▶ _EXERCISE BRIEF_
This exercise calls for the line with "Genome British Columbia (774, 2496)", the line with "Headache (266, 1046)", and all lines between them in the material below, output exactly and with no other lines.

——

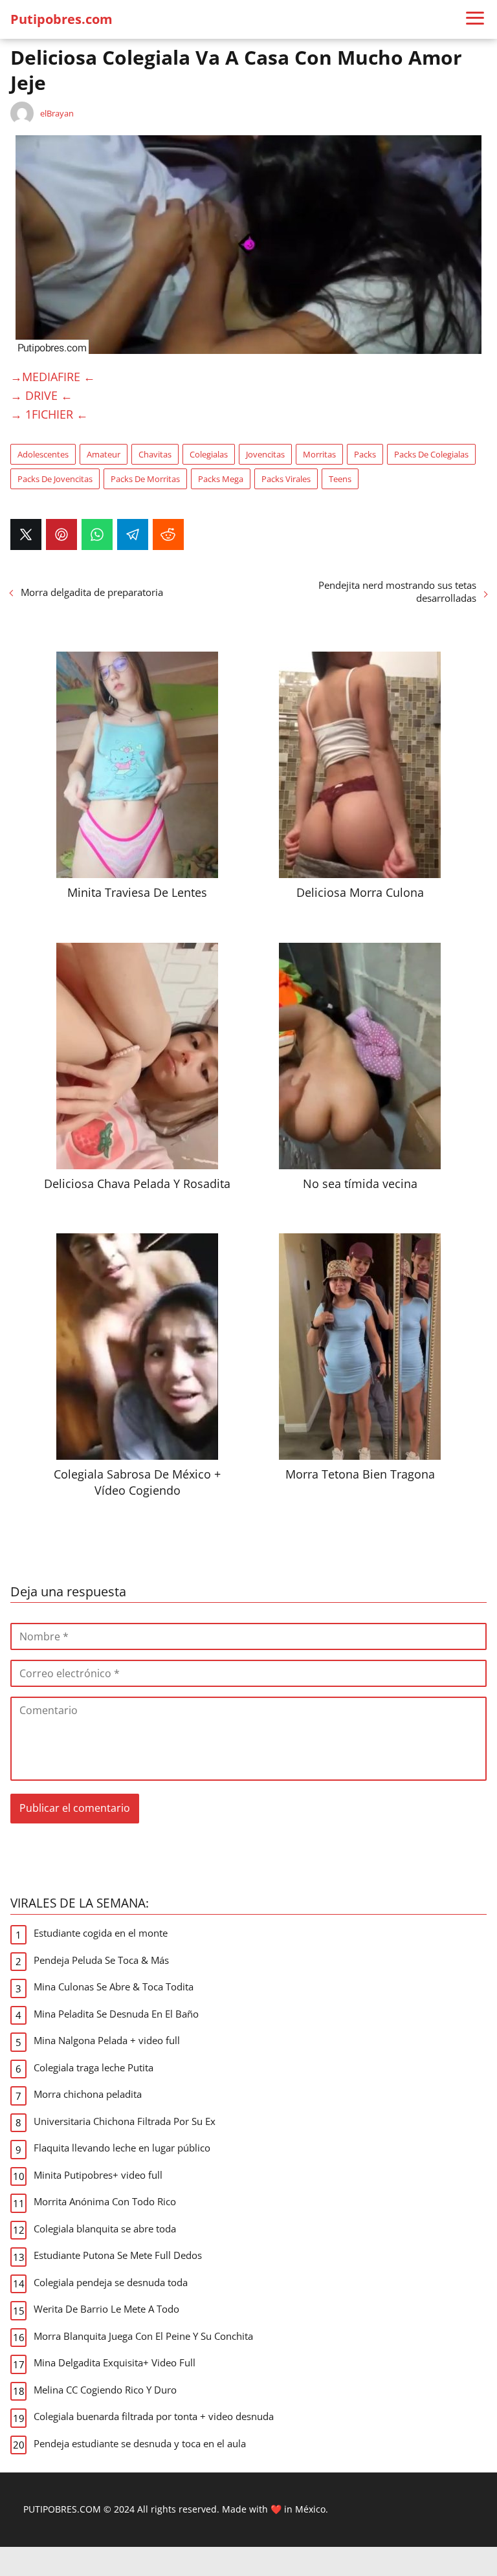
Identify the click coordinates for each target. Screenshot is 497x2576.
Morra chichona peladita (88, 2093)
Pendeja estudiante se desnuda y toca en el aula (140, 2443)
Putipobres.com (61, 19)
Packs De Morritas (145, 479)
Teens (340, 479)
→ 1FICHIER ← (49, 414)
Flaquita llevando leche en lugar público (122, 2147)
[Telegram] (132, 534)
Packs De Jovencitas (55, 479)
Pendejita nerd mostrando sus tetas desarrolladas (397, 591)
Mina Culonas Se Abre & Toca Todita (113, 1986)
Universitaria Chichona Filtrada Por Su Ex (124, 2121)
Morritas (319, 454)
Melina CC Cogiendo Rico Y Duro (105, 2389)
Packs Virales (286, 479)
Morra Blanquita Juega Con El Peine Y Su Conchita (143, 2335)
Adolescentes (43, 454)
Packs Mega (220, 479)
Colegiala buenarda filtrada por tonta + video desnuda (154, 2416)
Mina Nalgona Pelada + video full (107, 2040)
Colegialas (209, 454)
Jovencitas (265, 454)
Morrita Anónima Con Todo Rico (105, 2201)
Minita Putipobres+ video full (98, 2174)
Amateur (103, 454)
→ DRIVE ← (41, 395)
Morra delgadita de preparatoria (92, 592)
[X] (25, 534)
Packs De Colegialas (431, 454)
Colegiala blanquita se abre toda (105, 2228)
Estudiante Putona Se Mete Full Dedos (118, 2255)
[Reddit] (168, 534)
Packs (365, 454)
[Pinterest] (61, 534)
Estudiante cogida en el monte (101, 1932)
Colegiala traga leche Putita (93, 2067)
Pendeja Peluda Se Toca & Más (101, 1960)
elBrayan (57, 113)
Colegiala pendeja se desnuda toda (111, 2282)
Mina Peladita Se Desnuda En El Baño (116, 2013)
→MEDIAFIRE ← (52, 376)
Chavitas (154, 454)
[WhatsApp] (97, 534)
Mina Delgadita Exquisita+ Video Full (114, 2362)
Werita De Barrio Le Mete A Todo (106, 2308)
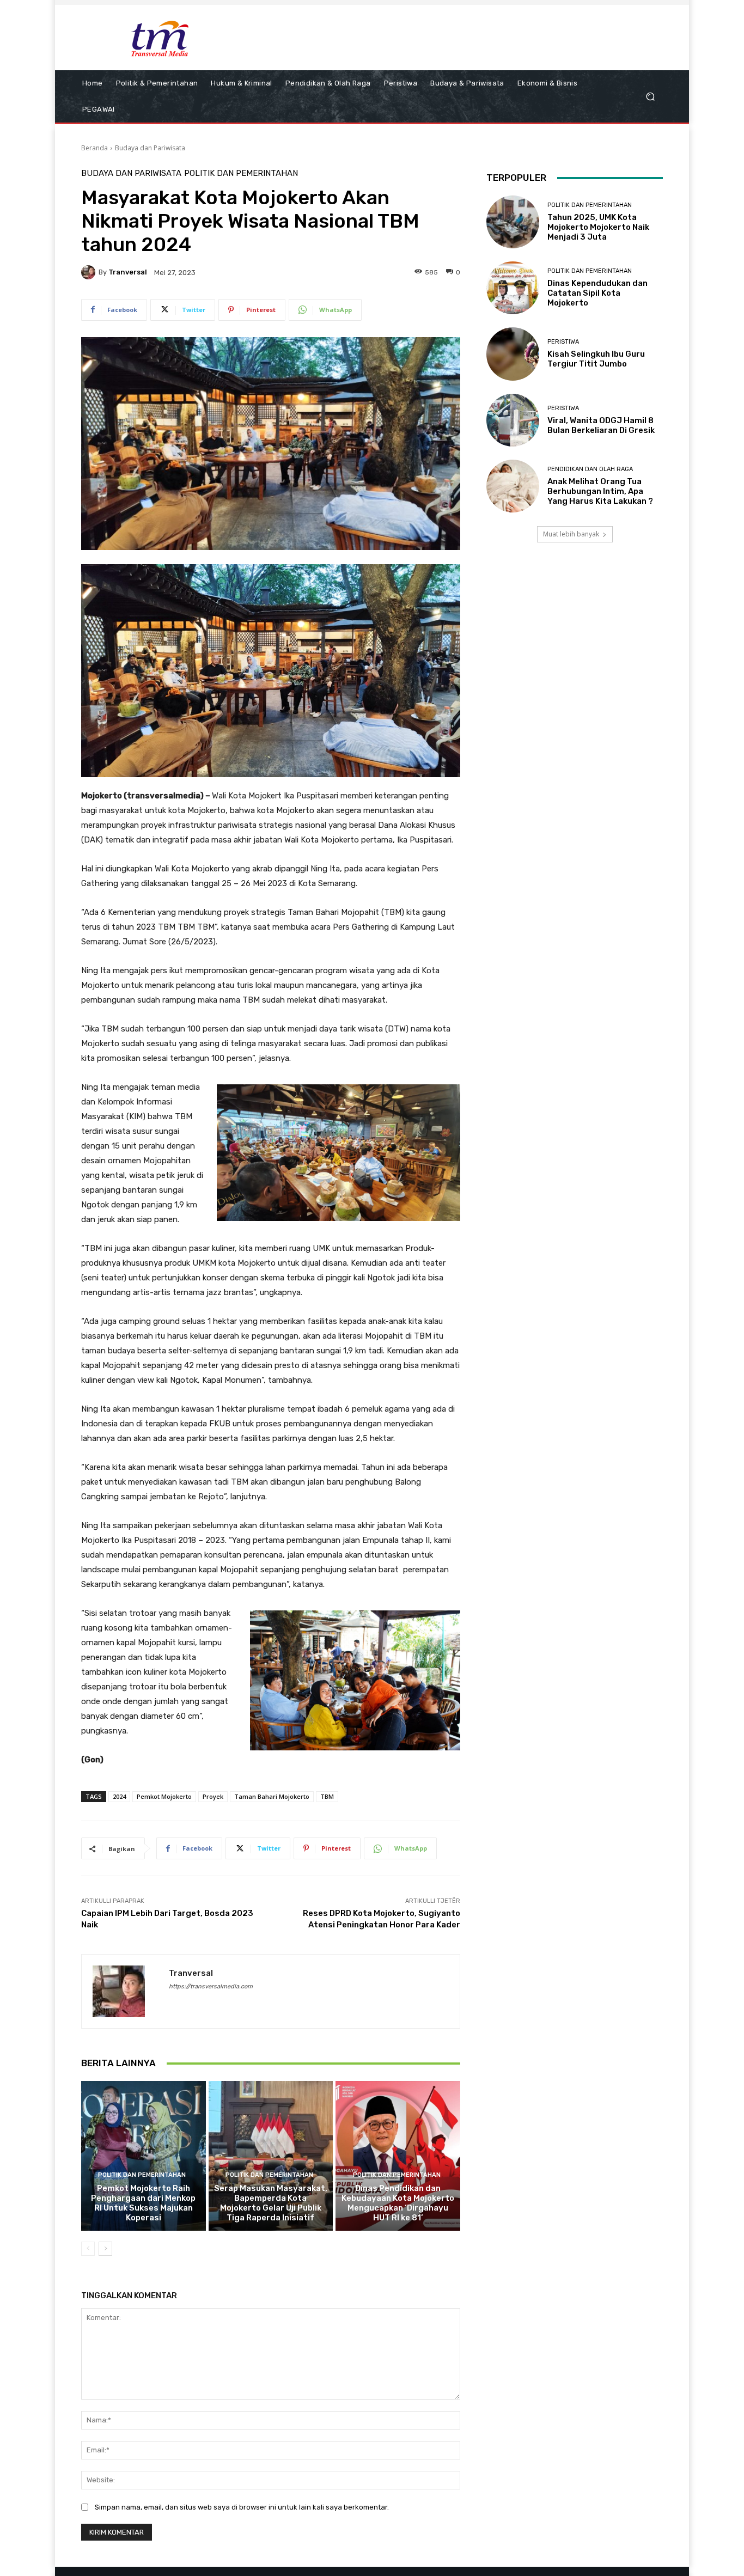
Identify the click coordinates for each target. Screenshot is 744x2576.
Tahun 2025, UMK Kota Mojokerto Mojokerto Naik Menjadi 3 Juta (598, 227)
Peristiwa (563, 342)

——

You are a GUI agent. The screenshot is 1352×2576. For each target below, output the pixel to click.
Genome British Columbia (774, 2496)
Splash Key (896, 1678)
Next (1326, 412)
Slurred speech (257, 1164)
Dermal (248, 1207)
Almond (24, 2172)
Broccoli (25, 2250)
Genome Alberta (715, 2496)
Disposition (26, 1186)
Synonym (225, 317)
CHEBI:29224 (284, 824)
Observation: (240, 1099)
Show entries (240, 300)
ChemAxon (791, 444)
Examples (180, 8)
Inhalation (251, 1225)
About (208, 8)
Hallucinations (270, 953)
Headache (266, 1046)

——

▶ _FINAL ANSWER_
Genome British Columbia (774, 2496)
Splash Key (896, 1678)
Next (1326, 412)
Slurred speech (257, 1164)
Dermal (248, 1207)
Almond (24, 2172)
Broccoli (25, 2250)
Genome Alberta (715, 2496)
Disposition (26, 1186)
Synonym (225, 317)
CHEBI:29224 (284, 824)
Observation: (240, 1099)
Show entries (240, 300)
ChemAxon (791, 444)
Examples (180, 8)
Inhalation (251, 1225)
About (208, 8)
Hallucinations (270, 953)
Headache (266, 1046)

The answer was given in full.